Dat was mijn vraag, voorzitter.
De voorzitter:
Dank u wel, meneer Schalk. Vanuit de fractie van Volt is er geen behoefte. Vanuit de fractie van 50PLUS is er geen behoefte. Vanuit de fractie van OPNL is er geen behoefte.
Dan zijn we daarmee aan het einde gekomen van de vragen van de leden van de Kamer. Ik geef nu, in alfabetische volgorde, opnieuw het woord aan de twee kandidaten om te reageren op de gestelde vragen. Dit zou kunnen leiden tot een betoog van enkele uren, maar ik stel toch voor dat u dat allebei probeert te doen in een minuut of vijf. Ik geef het woord aan de heer Bruijn.
De heer Bruijn i (VVD):
Dank u wel, voorzitter. Ja, het wordt een uitdaging inderdaad. Ik zal het enigszins staccato doen.
Allereerst de vraag van de heer Rosenmöller: coalitie of niet-coalitie? Ik begrijp de vraag, maar ik sta hier als onafhankelijk kandidaat voor een onafhankelijke Voorzittersfunctie. Het is aan de Kamer om afwegingen te maken en kaders te stellen. Ik heb daar als kandidaat dus eigenlijk geen mening over. Ik sta hier als onafhankelijk kandidaat.
Dan uw vraag over rapport van de Raad voor het Openbaar Bestuur. Ben ik bekwaam? Wat ik meebreng, heb ik vermeld in mijn curriculum vitae en in mijn brief. Ik heb daar eigenlijk niks aan toe te voegen. Het is aan de Kamer om te bepalen of zij mij bekwaam vindt voor de functie die nu vacant is. De belangrijkste bekwaamheid die ik meeneem, is vier jaar ervaring als Kamervoorzitter, maar eigenlijk vind ik zelf zes jaar ervaring als Kamerlid belangrijker. Dat is de bekwaamheid.
Betrouwbaar? Ik ben een betrouwbaar mens. Daar laat ik het bij wat die vraag betreft.
Dan de betrokkenheid. Ik sla even een puntje over en dan kom ik bij uw volgende punt. Ik heb in mijn brief geschreven over de door mij persoonlijk ervaren kwetsbaarheid. Het is heel goed dat u dat ook aanstipt. Ik ga daar ook heel graag op in, want die persoonlijke kwetsbaarheid zit 'm in het moment dat de medewerkers en het instituut geraakt worden. Ik ben daar als Voorzitter persoonlijk bij betrokken. Dat is mijn Voorzitterschap. Dat is ook de cultuur die ik nastreef: een open cultuur waarin je met elkaar communiceert over de grenzen van fracties, over de grenzen tussen de ambtenaren en de politici heen. Dus open met elkaar communiceren in dit huis, zoals ik ook gewend ben in mijn andere leven. Als daar iets misgaat, dan raakt mij dat inderdaad persoonlijk. Daar ben ik kwetsbaar op. Een Voorzitter die niet kwetsbaar is op alles wat er hier in huis gebeurt, zo'n Voorzitter wil ik niet zijn. Daaruit spreekt ook het derde punt uit het Rapport van de Raad voor Openbaar Bestuur: de betrokkenheid. Mijn betrokkenheid zit 'm in die kwetsbaarheid.

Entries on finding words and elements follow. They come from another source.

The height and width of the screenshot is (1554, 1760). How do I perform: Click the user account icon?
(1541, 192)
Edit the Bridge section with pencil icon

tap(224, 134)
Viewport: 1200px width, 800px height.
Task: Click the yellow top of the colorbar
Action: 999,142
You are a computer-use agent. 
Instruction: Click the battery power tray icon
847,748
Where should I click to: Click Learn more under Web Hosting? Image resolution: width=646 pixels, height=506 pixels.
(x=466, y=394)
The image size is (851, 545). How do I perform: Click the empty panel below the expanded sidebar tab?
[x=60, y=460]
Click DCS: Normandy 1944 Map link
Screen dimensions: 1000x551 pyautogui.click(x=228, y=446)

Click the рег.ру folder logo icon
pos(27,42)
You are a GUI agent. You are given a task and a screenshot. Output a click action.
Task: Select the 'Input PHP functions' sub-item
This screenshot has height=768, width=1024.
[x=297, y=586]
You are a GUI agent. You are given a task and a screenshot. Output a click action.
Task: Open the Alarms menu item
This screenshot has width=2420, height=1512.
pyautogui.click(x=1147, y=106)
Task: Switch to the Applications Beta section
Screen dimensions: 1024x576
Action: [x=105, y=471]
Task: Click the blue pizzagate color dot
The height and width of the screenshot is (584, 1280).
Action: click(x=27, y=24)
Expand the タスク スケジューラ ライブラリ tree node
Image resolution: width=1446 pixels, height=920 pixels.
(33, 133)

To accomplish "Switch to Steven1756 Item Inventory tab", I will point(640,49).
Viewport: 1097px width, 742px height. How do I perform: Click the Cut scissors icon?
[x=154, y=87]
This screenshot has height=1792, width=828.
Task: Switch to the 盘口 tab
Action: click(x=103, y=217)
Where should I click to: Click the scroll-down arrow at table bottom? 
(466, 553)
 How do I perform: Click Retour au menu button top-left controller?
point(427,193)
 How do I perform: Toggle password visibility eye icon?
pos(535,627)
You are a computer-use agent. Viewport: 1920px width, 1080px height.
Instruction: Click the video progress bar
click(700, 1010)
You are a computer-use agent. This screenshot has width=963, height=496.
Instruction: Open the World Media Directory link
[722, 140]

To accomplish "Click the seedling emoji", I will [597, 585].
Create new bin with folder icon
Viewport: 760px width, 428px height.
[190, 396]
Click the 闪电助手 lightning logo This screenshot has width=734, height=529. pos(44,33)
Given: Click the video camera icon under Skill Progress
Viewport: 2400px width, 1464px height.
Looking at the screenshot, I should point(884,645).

Hoe pakken we grensoverschrijdend gedrag aan? De gedragscode van de Eerste Kamer. Ik vind dat een hele goede vraag. U weet dat in het geactualiseerde Reglement van Orde hiervoor een grondslag is gemaakt: artikel 31. Daar kan deze nieuwe Kamer nu mee aan de slag. Ook het College van Voorzitter en Ondervoorzitters kan ermee aan de slag. De Griffie heeft de afgelopen maanden al voorbereidend onderzoek gedaan. Ik zeg bewust "maanden". Dat gebeurde bijvoorbeeld door in andere parlementen in de Europese Unie te vragen hoe men daar het onderwerp sociale veiligheid hanteert, activeert, bewaakt en monitort. Mocht ik vandaag tot Voorzitter gekozen worden, dan zal een van mijn eerste actiepunten zijn om daarmee aan de slag te gaan. Dat ligt in feite ook klaar in het Reglement van Orde.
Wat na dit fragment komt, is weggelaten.